(Saved data entries)
╭──
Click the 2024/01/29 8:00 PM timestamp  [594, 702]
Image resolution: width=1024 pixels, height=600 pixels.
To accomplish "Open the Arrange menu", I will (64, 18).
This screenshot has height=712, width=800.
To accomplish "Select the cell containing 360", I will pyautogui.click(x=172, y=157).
╰──
§ **Activity**
The line containing "This screenshot has height=712, width=800." marks where to begin; the last line of the records marks where to stop. Copy both and all between, exactly.

§ **Result of the task**
This screenshot has height=712, width=800.
To accomplish "Select the cell containing 360", I will pyautogui.click(x=172, y=157).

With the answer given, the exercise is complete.